The City Health Conference in Liverpool starts in less than two weeks. I am looking forward to revisiting a City I knew well in the late 1980’s but have only visited briefly since. The main attraction though is an opportunity to listen to a range of excellent presenters and engage with my fellow attendees. As well as hearing from those working in areas I am familiar with it will also provide an opportunity to learn about subjects I rarely get an opportunity to engage with or consider. It promises a brief escape from the community safety/drug misuse bubble I normally inhabit. However, based on previous City Health experiences I expect to come away with some inspiration and some ideas around practical application.

And we could all benefit from some inspiration.  On a daily basis the media highlights health issues facing our communities. Just looking at a two day snap shot of the national media there are concerns around knife crime and violence, the challenges of providing effective social care for our ageing populations, questions about how we better support peoples mental health, concerns over the number of drug related deaths and questions as to why improvements in life expectancies have halted (which apparently is good news for some investment funds!).  An immense range of complex problems which those working in the communities and health sectors are expected to help improve. At a time when financial resources are scarce.

Public health is often described as being essentially interdisciplinary, yet it often seems as prone as many other fields to the allure of specialism and of creating narrow spaces where only individuals of similar training and background gather to share ideas and pontificate on what should be done. Now expertise is essential, but having a broader understanding of health issues, social policies, politics and communities can only help in terms of delivering positive change. We may all have a piece of the jigsaw but we need at least an idea of what the big picture looks like.

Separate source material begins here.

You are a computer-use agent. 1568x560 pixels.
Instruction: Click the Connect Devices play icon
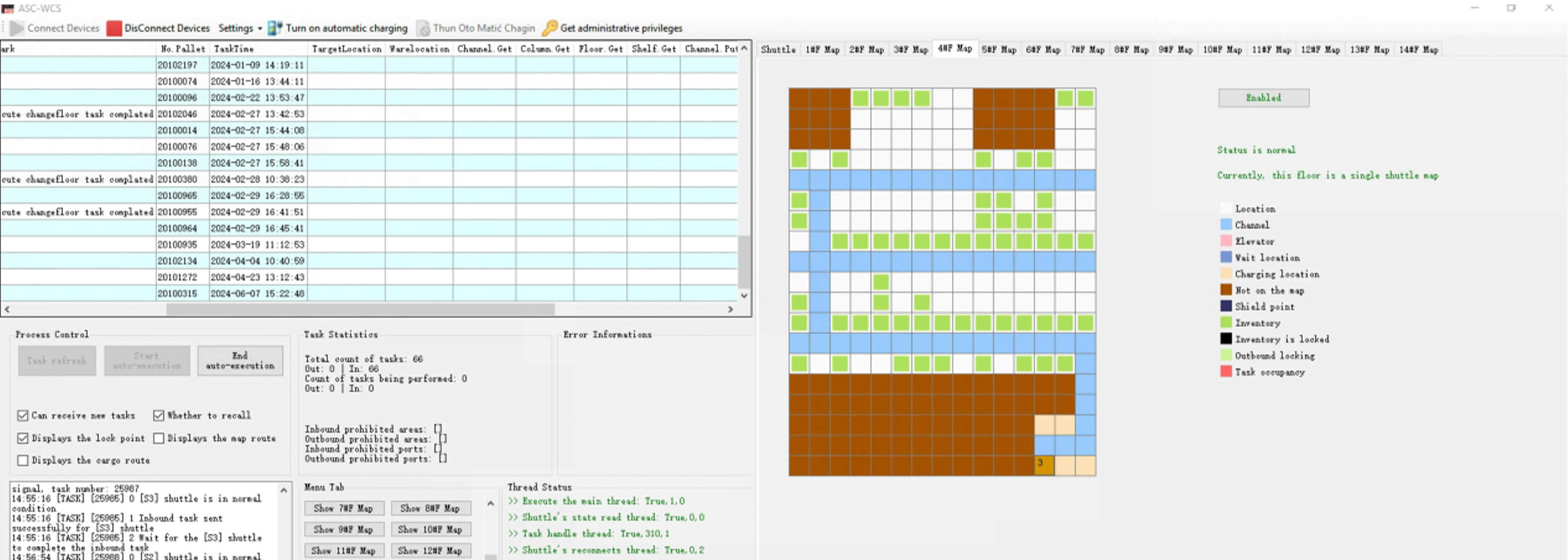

I recently read an excellent critique of the trend toward ultra-specialism, that the amount of information available on the internet was pushing professionals toward ever narrower, more restricted, fields where they can develop unassailable and comfortable command. This leads to deepening ruts and a failure to develop and a decrease in relevancy to rapidly changing situations. We can all help counter this by getting out into the wider world of urban health, of exploring some new territory now and again, even if it feels a little scary and odd on occasion! (I should disclose that it was the historian Norman Davies whose concerns about ultra-specialism I have “borrowed here).

As we know the breadth of challenges, we face in our urban environments is massive but so is the opportunity. We perhaps need to occasionally remind ourselves of the examples where apparently intractable and insoluble problems have in fact been countered. The venue for the conference in Liverpool is just around the corner from where the UK’s first needle and syringe programme was opened. A brave step that helped the UK become one of the international leaders in harm reduction for injecting drug users.

Currently in London one of the biggest political priorities and greatest cause of public concern is knife crime and the tragic toll of lives lost.  A recent tragedy has had a very visible impact on the area I live. Violence and the fear of violence is incredibly corrosive to communities. Naturally people are looking for an understanding of what is driving these incidents and ideas relating to prevention are at a premium.  There is a great deal of talk about the need for a public health approach, often without much comprehension of what that means or looks like. The media and others have spoken about the need to learning from the Scottish experience, and the establishment of the Violence Reduction Unit in 2005 which did oversee a dramatic reduction in knife crime. Now London’s problems are different from those that the Scottish Violence Reduction Unit (VRU) faced in Glasgow but the genuinely multi-disciplinary approach they developed and the emphasis on establishing and sharing expertise clearly paid dividends and is something to be emulated as is the key ethos that violence is preventable not inevitable.

Currently there is a well-worn path from London to Glasgow as officials and politicians travel up to improve their understanding of the VRU’s work.  Colleagues there have always been generous with their time in terms of sharing experience, and Karyn McCluskey, a former Director of the VRU is a previous recipient of the Paolo Pertica Award (always a highlight of the conference). Partnerships are core to what the VRU achieved, and of course are central to how we can respond to the other challenges we face. But partnerships need a starting point, some common understanding, shared language and values. City Health International is a great opportunity to lay some of those foundations, to help avoid the ruts and keep the wheels turning in the right direction. Hope to see you in Liverpool.